Stop using a separate time-tracking app that nobody remembers to open. Start a timer directly on any task with one click, add manual entries when needed, and get reports that show exactly where your team's time is going — by project, person, and billing category.
As frictionless as possible — so the team actually uses it.
Every task has a "Start Timer" button in its detail panel and on kanban cards. Click it and time starts ticking — the active timer is shown in the navigation bar so you always know if one is running. Stop the timer when done and the entry is saved automatically against that task, including the description you can add retroactively. Only one timer can run at a time; starting a new one pauses the previous.
Add time without a running timer — enter a start time, end time, or simply the total duration. Set the date (past entries are supported for catching up at end of day). Write an optional description for what you worked on. Edit any entry at any time to correct mistakes. Manual entries are fully equivalent to timer entries in reports and budget calculations.
Mark time entries as billable or non-billable — either globally per project or individually per entry. Set an hourly rate per team member or per project. Billable time totals and value calculations appear automatically in reports. Agencies and consultancies can filter reports to show only billable hours for a client invoice, with optional PDF export.
Tag each time entry to categorize the type of work: development, design, meetings, support, research, admin. Tags can be workspace-wide or project-specific. In reports, filter by tag to see how much time the team spends in meetings vs. deep work, or how much development time a particular project consumed relative to other activity types.
Understand where time goes — at the task, project, and team level.
Summary and detailed reports across any time range: today, this week, this month, or a custom date range. Group results by project, team member, task, or tag. A summary chart shows time distribution visually. The detail table lists every entry with task name, user, duration, billable status, and date. Sortable and filterable on every column.
Set a time budget (in hours) or monetary budget (based on hourly rates) per project. A live budget bar on the project overview shows how much of the budget has been consumed. Configure alerts at 75% and 90% utilization — the project manager gets notified before the project goes over, not after. Budget history is retained across billing periods.
See how each team member's logged time is distributed across projects in a given period. Identify people who are over-allocated across too many projects, or under-utilized and available for new work. Utilization view helps managers make better staffing decisions — based on actual logged time, not estimates or assumptions.
Export any time report as CSV for import into accounting software or custom billing templates. Generate a PDF time report filtered to one client or project for direct attachment to an invoice. Include or exclude non-billable entries, group by task or by day, and choose whether to show hourly rates and totals or just raw durations.
Team members start timers on tasks during the day, or add manual entries at the end of their session. Time is tagged as billable or non-billable per the project setting.
At the end of the billing period, open the time report filtered to the client's project. Review entries, correct any mistakes, and confirm the total billable hours.
Export the filtered report as a PDF or CSV. Attach it to your invoice, import it into your accounting tool, or use it as the basis for a client timesheet review.

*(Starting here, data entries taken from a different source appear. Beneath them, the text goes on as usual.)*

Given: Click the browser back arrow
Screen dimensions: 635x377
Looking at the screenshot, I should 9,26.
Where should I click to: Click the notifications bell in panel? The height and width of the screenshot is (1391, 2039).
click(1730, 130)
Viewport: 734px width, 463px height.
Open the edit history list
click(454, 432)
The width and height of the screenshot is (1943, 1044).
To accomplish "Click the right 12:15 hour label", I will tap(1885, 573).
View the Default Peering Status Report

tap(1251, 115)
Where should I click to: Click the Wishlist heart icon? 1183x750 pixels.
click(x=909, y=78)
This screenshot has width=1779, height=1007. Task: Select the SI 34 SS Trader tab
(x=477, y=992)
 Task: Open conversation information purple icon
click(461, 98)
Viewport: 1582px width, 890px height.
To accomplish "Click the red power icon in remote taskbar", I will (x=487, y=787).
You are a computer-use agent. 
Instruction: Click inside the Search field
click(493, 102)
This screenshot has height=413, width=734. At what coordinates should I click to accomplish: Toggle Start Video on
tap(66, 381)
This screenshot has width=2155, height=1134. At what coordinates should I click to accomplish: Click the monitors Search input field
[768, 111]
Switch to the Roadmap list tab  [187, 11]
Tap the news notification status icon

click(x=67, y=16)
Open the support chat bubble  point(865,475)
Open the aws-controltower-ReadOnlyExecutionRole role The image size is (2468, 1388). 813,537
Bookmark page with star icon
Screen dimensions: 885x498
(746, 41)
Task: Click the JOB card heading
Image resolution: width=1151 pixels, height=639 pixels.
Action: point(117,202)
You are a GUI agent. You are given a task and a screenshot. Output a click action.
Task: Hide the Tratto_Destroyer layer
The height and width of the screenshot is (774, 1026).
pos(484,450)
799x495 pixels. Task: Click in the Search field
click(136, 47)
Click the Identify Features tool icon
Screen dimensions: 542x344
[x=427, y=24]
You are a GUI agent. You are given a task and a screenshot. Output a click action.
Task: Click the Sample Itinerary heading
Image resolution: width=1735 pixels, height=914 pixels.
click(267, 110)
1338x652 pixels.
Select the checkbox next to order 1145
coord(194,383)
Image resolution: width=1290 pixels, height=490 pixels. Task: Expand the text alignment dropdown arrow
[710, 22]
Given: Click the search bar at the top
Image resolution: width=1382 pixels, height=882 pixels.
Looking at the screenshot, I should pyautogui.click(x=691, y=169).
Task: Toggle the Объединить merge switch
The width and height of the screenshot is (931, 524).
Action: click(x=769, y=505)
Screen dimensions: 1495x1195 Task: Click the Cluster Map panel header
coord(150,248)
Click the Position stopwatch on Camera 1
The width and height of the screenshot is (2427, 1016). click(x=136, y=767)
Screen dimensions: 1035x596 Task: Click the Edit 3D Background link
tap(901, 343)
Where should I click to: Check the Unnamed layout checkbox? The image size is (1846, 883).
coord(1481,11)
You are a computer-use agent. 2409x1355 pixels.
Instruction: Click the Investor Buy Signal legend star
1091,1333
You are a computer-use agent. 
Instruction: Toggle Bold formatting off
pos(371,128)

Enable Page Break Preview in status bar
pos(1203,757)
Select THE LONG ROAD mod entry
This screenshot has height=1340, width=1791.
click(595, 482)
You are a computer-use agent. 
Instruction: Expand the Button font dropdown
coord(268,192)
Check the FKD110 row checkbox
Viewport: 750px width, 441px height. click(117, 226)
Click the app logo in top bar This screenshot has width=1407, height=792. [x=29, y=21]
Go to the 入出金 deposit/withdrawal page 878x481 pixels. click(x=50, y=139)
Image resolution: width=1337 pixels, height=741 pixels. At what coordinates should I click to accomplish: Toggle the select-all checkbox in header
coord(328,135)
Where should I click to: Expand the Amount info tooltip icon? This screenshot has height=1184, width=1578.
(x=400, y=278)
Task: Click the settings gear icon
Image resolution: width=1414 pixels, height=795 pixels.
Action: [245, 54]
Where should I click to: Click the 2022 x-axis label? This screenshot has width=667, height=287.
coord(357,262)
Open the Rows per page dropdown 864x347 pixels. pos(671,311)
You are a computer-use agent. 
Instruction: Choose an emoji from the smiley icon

Bill clients accurately for the hours worked on each project. Track billable vs. non-billable time per engagement. Export time reports as supporting documentation for invoices. Identify projects where scope creep is consuming unbilled hours.
Understand where engineering time actually goes versus estimates. Compare planned vs. actual hours on features and sprints. Use time data to improve future estimates and identify tasks that consistently take longer than expected.
Visibility into what remote team members are working on without micromanagement. Time logs provide an objective record of effort. Managers can see workload distribution and step in before a team member burns out on an overloaded sprint.